*Instructions for the task*
Please find every line in the records below that contains the word "computer", and copy it.

*Records from a data source*
*** Block opens ***

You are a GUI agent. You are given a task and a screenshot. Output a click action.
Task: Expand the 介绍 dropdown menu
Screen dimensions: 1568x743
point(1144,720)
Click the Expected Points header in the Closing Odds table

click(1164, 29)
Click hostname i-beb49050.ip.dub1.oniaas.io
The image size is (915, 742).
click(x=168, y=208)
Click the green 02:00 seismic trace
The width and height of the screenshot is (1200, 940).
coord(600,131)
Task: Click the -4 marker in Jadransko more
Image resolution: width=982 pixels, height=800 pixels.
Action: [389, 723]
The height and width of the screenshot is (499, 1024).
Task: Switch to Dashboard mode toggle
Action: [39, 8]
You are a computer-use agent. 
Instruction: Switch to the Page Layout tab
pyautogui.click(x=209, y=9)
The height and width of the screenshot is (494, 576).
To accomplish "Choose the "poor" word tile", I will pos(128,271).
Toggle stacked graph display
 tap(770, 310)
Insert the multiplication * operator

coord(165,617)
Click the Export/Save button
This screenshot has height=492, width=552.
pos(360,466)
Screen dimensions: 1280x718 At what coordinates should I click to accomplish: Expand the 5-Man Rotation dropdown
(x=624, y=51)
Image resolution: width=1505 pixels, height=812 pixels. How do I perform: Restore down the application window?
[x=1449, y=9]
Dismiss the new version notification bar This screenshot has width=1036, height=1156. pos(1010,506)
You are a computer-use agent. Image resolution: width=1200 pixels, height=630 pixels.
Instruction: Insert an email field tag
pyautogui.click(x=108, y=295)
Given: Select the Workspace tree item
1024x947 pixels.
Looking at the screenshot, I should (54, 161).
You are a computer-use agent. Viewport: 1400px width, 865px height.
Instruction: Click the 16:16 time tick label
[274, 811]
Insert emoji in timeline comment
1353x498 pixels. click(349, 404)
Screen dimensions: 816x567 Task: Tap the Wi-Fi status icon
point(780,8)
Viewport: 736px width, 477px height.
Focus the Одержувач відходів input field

*** Block closes ***

*Answer to this exercise*
You are a computer-use agent. 
You are a computer-use agent. Image resolution: width=1200 pixels, height=630 pixels.
You are a computer-use agent. Viewport: 1400px width, 865px height.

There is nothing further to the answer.